Conservatives are generally against abortion for a reason: it is wrong to murder. Even an atheist accepts that murder is wrong, though he cuts off his basis for believing such.
By and large, conservatives disavow homosexual "marriage". I use the quotes deliberately, because a marriage has a meaning, an absolute definition that is not subject to consensus or opinion.
* * * Three
Blue.
a2 + b2 = c2
Marriage: 1 man + 1 woman united as lifelong mates.
That there is abolute truth is non-negotiable, because without some absolute reference point all communication and understanding becomes impossible. It is navigation on a starless night.
GRPL Ping
Moral certainty is indeed now the issue. Excellent post, Lexinom.
This would indeed be interesting. It would show just how much our churches have decayed.
... Democrats are on one end of that gap and Republicans on the other ...
IMHO, both parties are on the wrong end of the gap.
Poetry, Lexinom.
Thanks for the ping. Even mathematicians have to accept as fact certain theories in order to progress. Most all of them, if fact.

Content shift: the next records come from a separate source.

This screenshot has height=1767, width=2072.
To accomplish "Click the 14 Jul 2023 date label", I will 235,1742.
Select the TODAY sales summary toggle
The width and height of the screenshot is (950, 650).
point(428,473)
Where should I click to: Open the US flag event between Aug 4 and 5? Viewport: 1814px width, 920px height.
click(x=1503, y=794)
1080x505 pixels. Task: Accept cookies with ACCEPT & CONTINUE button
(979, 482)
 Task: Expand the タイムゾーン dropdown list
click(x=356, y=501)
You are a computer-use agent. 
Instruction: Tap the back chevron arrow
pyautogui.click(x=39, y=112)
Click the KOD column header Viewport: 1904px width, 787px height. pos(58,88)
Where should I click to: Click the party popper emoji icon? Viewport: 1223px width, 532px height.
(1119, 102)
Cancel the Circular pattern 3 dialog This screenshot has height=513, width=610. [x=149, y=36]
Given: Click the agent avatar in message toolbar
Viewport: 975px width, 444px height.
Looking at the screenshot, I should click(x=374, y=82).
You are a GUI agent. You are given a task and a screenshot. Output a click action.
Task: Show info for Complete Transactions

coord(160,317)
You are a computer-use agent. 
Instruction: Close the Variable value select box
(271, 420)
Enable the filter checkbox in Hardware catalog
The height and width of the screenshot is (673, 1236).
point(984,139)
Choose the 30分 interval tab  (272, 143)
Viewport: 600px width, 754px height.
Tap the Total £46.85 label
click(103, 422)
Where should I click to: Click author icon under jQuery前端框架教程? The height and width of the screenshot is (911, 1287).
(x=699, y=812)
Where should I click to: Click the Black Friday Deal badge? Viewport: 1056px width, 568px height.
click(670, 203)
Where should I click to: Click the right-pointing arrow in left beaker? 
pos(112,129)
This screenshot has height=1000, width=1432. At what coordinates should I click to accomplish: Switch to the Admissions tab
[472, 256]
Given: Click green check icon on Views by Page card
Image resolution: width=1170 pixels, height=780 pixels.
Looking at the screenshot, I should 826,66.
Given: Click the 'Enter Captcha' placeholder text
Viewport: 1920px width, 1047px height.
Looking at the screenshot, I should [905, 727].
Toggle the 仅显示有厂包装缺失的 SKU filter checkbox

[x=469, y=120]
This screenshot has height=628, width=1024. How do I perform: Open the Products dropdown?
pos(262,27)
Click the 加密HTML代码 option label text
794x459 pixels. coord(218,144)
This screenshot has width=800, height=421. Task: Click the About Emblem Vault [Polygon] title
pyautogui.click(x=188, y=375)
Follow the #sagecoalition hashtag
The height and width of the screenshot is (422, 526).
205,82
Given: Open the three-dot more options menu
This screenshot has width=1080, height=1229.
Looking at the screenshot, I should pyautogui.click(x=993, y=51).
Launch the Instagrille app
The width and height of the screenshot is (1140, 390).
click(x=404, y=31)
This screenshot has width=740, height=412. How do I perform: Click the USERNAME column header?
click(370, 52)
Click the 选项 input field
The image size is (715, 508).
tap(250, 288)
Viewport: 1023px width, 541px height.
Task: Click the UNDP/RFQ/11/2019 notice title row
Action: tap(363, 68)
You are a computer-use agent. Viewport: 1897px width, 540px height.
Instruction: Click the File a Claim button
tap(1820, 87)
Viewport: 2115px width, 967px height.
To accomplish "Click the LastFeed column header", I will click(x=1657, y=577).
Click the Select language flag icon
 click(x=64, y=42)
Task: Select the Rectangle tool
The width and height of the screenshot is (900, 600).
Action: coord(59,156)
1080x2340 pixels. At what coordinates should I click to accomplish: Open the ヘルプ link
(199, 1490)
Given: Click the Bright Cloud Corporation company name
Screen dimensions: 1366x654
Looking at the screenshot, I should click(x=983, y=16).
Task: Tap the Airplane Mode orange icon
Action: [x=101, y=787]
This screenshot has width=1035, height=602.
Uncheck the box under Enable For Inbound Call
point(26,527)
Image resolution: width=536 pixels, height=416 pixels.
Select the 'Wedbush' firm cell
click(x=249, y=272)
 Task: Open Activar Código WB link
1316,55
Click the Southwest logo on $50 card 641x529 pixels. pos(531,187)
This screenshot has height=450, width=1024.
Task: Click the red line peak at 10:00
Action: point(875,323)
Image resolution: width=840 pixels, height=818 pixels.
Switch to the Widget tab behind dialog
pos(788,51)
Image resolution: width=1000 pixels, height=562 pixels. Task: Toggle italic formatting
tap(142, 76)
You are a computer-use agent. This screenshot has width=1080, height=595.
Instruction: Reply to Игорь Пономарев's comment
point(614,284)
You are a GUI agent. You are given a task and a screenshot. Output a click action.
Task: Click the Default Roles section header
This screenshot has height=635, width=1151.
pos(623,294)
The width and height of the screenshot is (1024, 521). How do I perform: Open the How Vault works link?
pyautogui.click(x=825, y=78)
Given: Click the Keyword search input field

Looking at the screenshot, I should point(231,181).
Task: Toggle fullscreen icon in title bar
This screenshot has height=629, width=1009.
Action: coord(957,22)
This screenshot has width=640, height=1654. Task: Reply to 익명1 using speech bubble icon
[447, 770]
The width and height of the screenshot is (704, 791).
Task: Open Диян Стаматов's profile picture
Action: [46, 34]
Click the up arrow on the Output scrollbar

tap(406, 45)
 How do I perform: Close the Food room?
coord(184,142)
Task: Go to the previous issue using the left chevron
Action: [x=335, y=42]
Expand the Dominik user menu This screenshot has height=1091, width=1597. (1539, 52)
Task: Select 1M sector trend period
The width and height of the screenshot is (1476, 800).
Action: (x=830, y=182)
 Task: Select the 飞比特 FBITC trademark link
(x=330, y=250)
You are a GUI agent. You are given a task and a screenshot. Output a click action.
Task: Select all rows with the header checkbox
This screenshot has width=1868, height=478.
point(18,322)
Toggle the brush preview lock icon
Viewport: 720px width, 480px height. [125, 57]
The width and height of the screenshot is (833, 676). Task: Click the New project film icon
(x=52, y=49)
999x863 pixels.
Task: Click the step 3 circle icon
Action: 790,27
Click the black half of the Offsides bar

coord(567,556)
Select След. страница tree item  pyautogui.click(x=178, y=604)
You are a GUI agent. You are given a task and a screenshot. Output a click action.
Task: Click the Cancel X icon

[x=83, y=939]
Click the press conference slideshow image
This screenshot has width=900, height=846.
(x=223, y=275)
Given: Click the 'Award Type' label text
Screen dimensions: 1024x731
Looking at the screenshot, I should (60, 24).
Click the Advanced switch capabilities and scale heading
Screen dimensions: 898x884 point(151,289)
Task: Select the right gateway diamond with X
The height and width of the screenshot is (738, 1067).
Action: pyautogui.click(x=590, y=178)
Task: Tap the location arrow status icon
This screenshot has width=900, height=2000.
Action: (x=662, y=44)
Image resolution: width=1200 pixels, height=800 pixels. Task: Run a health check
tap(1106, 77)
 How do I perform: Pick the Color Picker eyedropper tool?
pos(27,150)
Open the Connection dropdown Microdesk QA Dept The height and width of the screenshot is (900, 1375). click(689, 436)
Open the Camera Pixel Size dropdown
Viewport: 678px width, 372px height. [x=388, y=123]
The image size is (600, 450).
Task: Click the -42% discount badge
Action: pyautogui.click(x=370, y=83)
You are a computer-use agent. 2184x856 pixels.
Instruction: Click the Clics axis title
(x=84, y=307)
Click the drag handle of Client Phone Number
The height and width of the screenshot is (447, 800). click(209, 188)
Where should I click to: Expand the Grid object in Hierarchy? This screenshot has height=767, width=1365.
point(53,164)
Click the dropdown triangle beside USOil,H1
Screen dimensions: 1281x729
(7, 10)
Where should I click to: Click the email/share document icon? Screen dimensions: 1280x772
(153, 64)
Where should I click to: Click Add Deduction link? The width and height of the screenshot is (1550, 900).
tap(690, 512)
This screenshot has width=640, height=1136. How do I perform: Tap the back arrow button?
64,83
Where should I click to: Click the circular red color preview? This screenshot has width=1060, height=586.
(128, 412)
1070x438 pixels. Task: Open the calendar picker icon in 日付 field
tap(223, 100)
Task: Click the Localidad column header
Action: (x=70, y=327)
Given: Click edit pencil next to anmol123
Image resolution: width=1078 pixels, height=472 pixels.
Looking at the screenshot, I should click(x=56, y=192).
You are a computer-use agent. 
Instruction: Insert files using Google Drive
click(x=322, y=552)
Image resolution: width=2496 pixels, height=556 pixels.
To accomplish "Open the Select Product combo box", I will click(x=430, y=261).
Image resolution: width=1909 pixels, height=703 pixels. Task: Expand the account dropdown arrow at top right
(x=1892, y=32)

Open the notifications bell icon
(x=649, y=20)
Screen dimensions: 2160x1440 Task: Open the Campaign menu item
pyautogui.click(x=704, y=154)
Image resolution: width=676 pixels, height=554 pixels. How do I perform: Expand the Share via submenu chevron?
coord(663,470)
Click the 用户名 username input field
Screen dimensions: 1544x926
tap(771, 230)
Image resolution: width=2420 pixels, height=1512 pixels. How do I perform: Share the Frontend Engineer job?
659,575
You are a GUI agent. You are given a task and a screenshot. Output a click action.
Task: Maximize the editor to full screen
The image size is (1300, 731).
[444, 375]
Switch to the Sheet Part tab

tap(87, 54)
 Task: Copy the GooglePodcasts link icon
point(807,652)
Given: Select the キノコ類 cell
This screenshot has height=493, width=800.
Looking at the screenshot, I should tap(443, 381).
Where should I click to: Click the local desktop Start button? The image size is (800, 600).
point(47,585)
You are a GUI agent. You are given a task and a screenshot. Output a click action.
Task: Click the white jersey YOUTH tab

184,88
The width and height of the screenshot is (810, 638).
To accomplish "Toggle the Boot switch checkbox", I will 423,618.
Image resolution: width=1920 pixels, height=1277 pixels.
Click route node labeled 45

God isn't the great catch-all, some excuse for intellectual laziness. Such sloth would be contradictory to His command to "rule and subdue", would it now? He is instead the root, the overflowing fountain of all good, without Whom neither Asimov nor any like him could even speak or write anything sensible in building their cases against Him. Starless night, no foundation on which to build, whatever the analogy or metaphor, the Liberal's words have no meaning.
I think this is more or less what Van Til believed (it's taken me some time to grasp him, but it makes enormous sense once one does), and it seems to bear under the scrutiny of Scripture.
So it's impossible to remove the religion/core belifs/absolutes from politics or any other area of life.
Yet stronger support of absolute truth is found in mathematics: We know PI has an exact, unchangeable value. Specifically, we accept on faith that the value of PI will be the same tomorrow as it is today. We don't know the exact number that is PI (it is an irrational number), but we have a rough idea. Moreover, we know what PI means (ratio of circumference to diameter).
The moral relativist, even if he's not a mathematician, lives in this world and accepts these facts about PI implicitly because they are a part (humanly speaking) of the broader whole of Creation. While this alone doesn't get us to Christianity, it does get us to theism, and probably to monotheism. The latter was the presupposition with which the United States of America's founding documents were written.
BTW Welcome to FR!
1) How does the bishops denial of communion to candidates affect church discipline. Does it enhance it or dilute it?
2) What effect does a candidates divorce have upon the religous electorate?
3) How are the religious electorate watching a candidates postion on Traditional Marraige and the attack of the courts upon it?
4) What effect does a weak religous candidacy upon the highly religous electorate produce? What effect does it have upon the weak religous electorate.